The Battle Of Puebla, or, “No, Cinco de Mayo isn’t Independence Day”
To make a very long story short, Mexican independence in 1820 left Mexico divided on what kind of country it would be. The nation was soon divided into Conservatives and Liberals. Conservatives wanted a monarchy, the secured place of the Roman Catholic Church and the retention of fueros. In short it wanted the old Spanish, aristocratic system of Crown, altar and locality. Liberals wanted a polity, usually a republic, based on secular Enlightenment principles. Tame the Church, break up the fueros and privatize the land. American conservatives and liberals really can’t find an analog to American politics as we inherit our political tradition, both liberal and conservative, from Protestant Britain and Mexico inherited hers from Spain and the Continent. Here religion and liberty were often friends, elsewhere they were bitter enemies.
After the internal collapse of the First Mexican Empire in 1823, Mexico was beset by coups, counter-coups and caudillos emerging with their much vaunted “plan” to fix everything. The reign of Santa Ana was a disaster with bankruptcy and rebellions in Tejas and the Yucatan. By the 1840s, Mexico was drawn into conflict with the United States, suffering defeat in 1848 and ceding hundreds of thousands of square miles to their northern neighbor.
The loss shocked the younger, liberal classes who believed modernization was the way ahead leading to La Reforma. By 1855, liberals like De Tejada, Ocampo and Benito Juarez overthrew Santa Ana and by 1857 they had their liberal constitution. This Second Republic would be one of expanded franchise, privatized lands, state control over education, term limits on the executive and a curtailed Church. The Constitution ignited a civil war that lasted for three years until Liberal forces retook Mexico City. The Reform War had left the country bankrupt and in massive debt to France, Britain and Spain. The Juarez administration cancelled debt repayments, giving France the casus belli to invade in 1862. Internationally a quick French victory seemed imminent until Mexican forces defeated a larger French force outside the town of Puebla in May 1862. The battle itself was, in hindsight, strategically insignificant as the war raged on until 1867 but it served as their Valley Forge moment.
Enter the Emperor
One of the French war aims was, along with repayment, a friendly government in Mexico and more influence in the Americas.
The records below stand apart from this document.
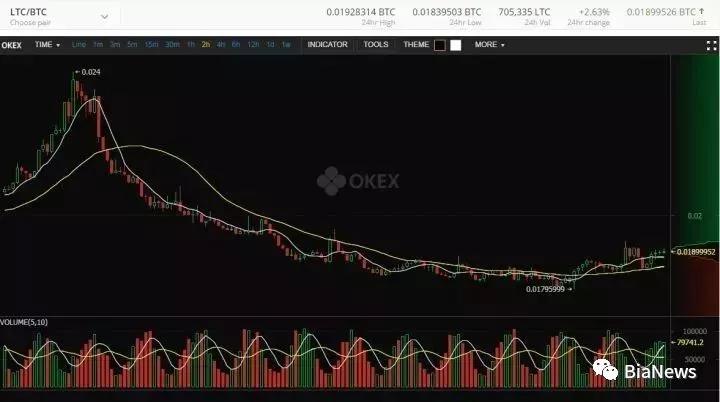Open the TIME dropdown menu
Image resolution: width=720 pixels, height=402 pixels.
pyautogui.click(x=47, y=45)
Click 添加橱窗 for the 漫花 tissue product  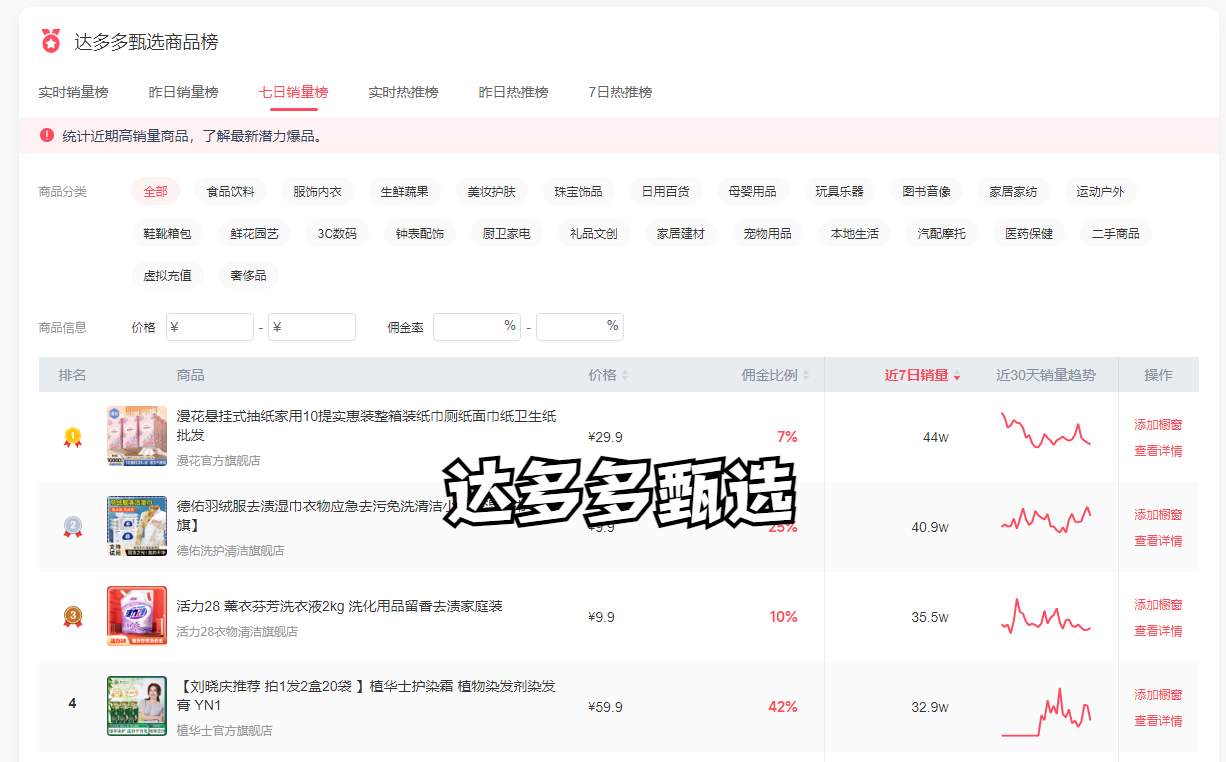1158,424
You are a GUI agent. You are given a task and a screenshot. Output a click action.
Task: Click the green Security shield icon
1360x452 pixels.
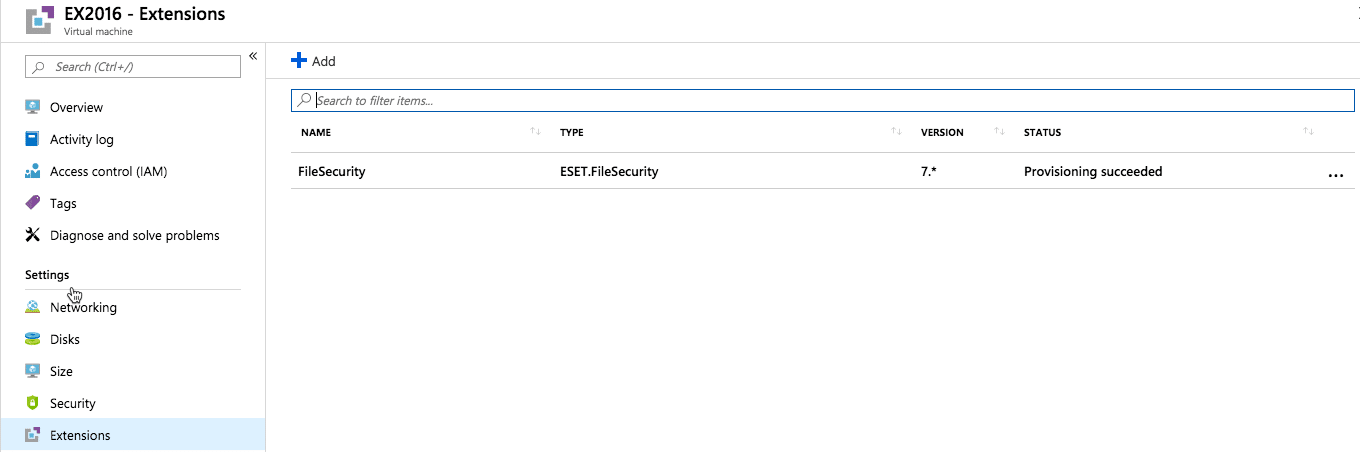coord(32,403)
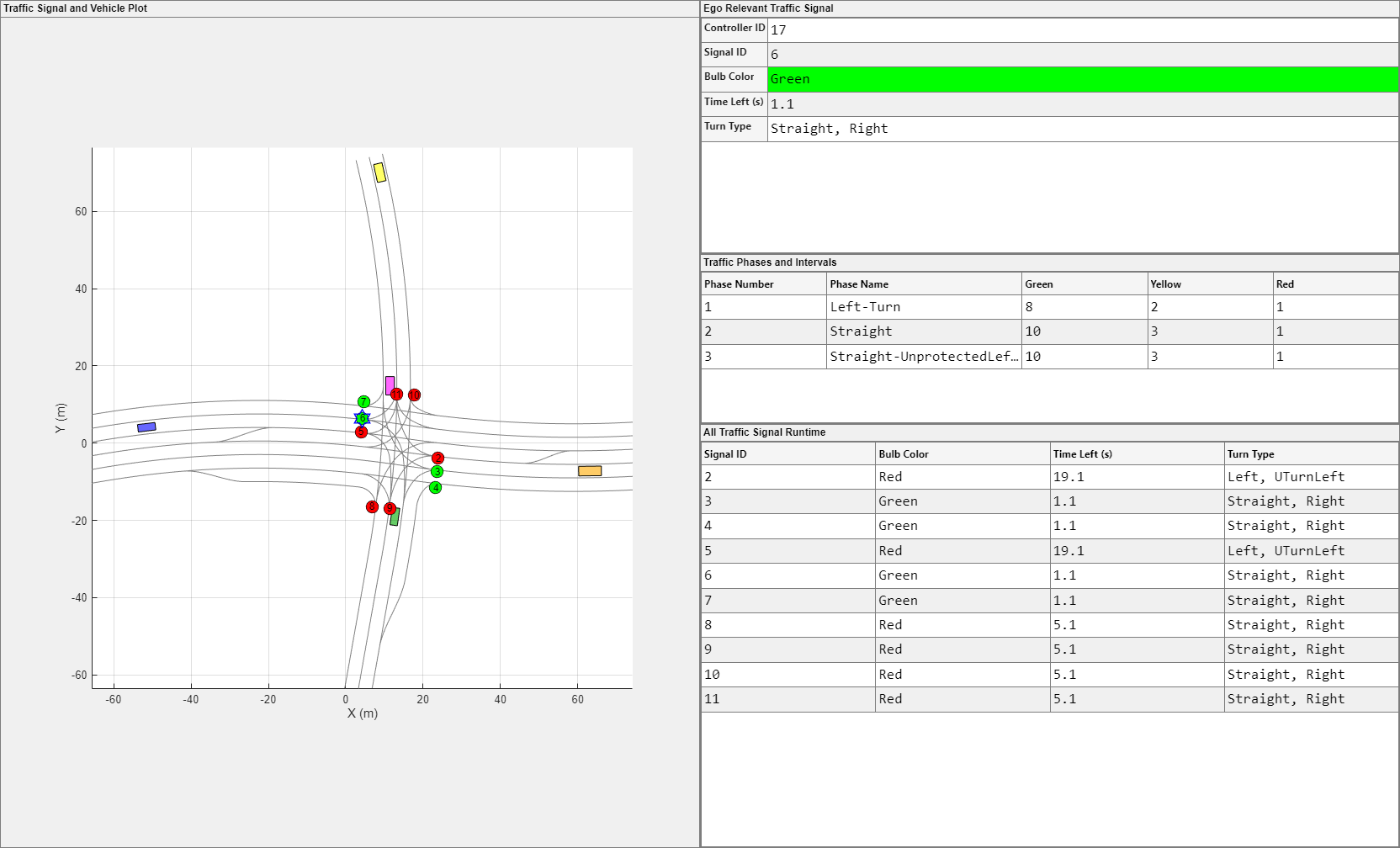
Task: Click Signal ID 11 row cell
Action: click(x=788, y=699)
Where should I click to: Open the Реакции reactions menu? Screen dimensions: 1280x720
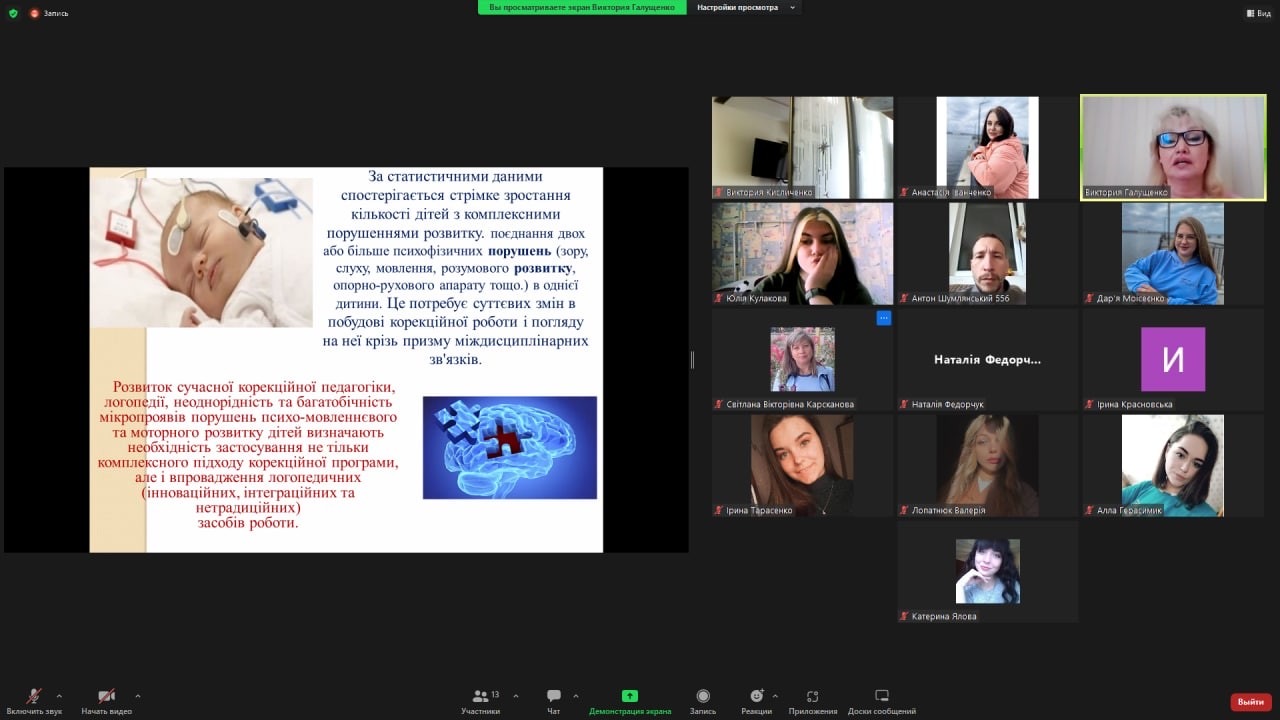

To this end they searched for a potential monarch for Mexico, knowing that monarchist sentiment was still strong in some parts of the country. They settled on the younger brother of the Hapsburg emperor, Maximilian. Maximilian really had very little prospects. He had a not inauspicious career in the Austrian navy and had successfully served as Austria’s man in Venetia. But as the younger brother of the Hapsburg emperor, there was no further opportunity to rise. But during the French invasion he took this as his opportunity to carve out a name for himself. He, and his relatively unwell wife Carlota, accepted the offer and sailed to Mexico.
For our purposes here, the timeline of Emperor Maximiliano’s career is not long. He landed in Veracruz in 1864 and by 1865 the empire’s position was precarious. In 1866, his wife left to Europe to raise more support and he fought on until 1867 and his execution. In the long history of Mexico, Max’s three year reign seems unimportant. Yet if things had gone differently, one can quite easily imagine Mexican history being a lot less tragic.
Maximilian Misunderstood?
The mainstream narrative of Max and the second empire is a simple one. He was a foreign prince, foisted upon Mexico by European imperialists propped up by conspiring elites. The fact his reign was so short proved his haplessness and total unpopularity. He is often unfavorably contrasted to President Benito Juarez, Mexico’s first indigenous head of state since the Conquest, a man who created himself from nothing, rose to the Presidency and beat back the invaders.
I really recommend Enrique Krauze’s book México: un bigrafia de poder, un historia de México moderna, 1810-1996 (very ably translated by Hank Heifetz). He does a superb job contrasting the two leaders. While one inevitably admires Juarez’s serious, dispassionate leadership and his farsighted vision of a Mexico that is both just and ordered, one cannot come away without some sneaking sympathy for Max and his supporters.
From the start Maximiliano told off Napoleon III and rebuked his demand of submission. Maximiliano, even by the begruding admission of his enemies, immediately began to see himself as Mexican first. As Krauze tells it, “He did not come to be emperor of the Conservatives but of all the Mexicans.” To this end he reformed the legal codes, dismissed corrupt judges and sent away criminal military officers.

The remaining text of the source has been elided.